Newly discovered hand[soap]-axe

Sure enough, another hand[soap]-axe has been discovered! The second of these beautiful implements has lately come to light, in this case raking morning sunlight. The palaeoanthropological community knows just what to make of it, too. As with it’s lithic counterparts, this must surely have been purposefully shaped by the hominid that resides with us here at Subversive Archaeologist world headquarters.

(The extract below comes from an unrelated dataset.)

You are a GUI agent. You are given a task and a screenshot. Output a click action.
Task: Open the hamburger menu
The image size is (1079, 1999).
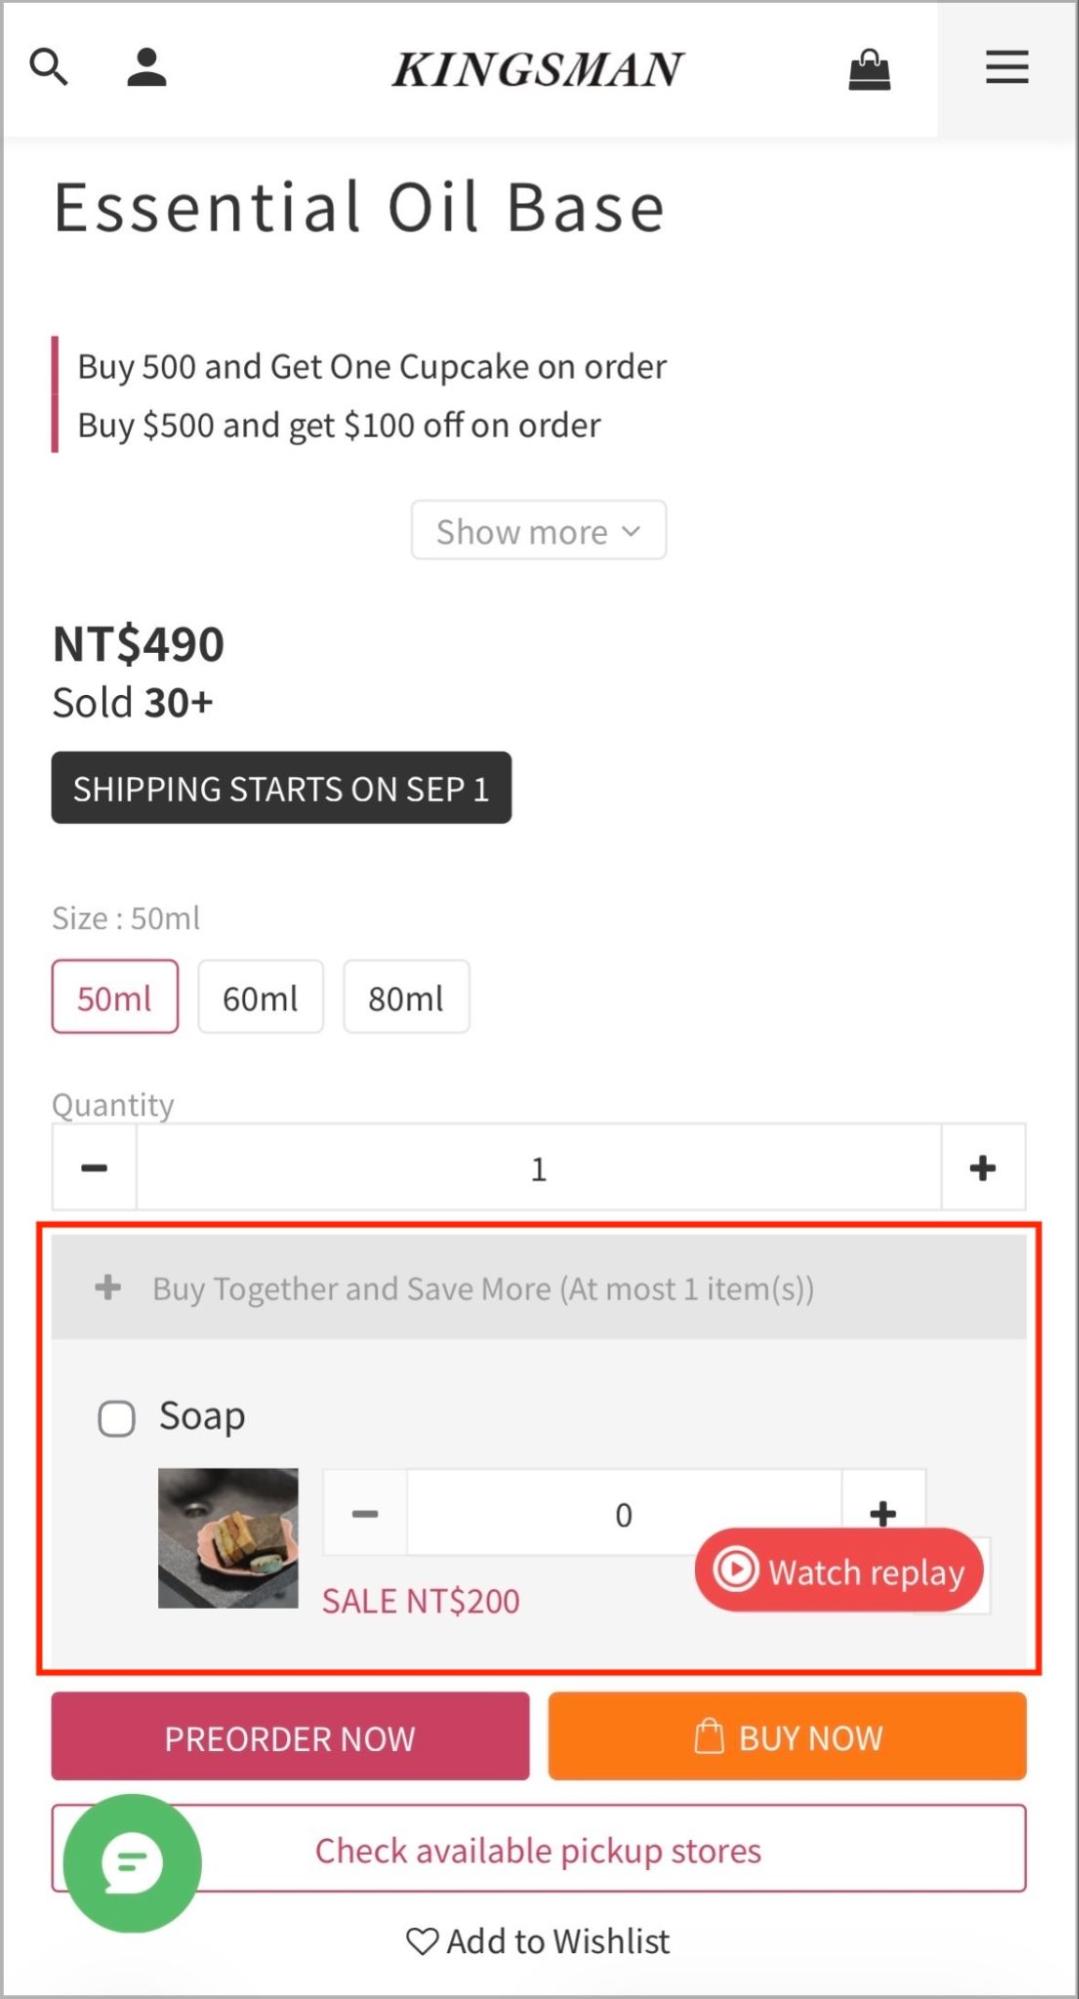click(1007, 67)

Yet, unlike the earlier discovery, pictured above, at left, this specimen is an exquisite ovoid. The ovoid is double-convex, like the first. Moreover the angle formed at the margins is identical to that of the elongated leaf-shaped original discovery? To the right in this photo is the form of raw material that occurs naturally in the vicinity. Given the clearly different outline, this latest hand[soap]-axe, assigned the label H[S]A-2 was likely used for a different function than that of H[S]A-1. Or, conversely, if there turns out to have been a temporal discontinuity between the two, it’s quite possible that the two performed the same function, but in different cultural systems. Either way, there’s no denying that the hominid soap shapers carried out an almost unbelievably complex series of attritional episodes (colloquially known as washing) in arriving at these forms. No other explanation could possibly exist for the existence of these nearly perfectly shaped pieces.
     This ‘industry’ rivals the Levallois technique for its sheer virtuosity.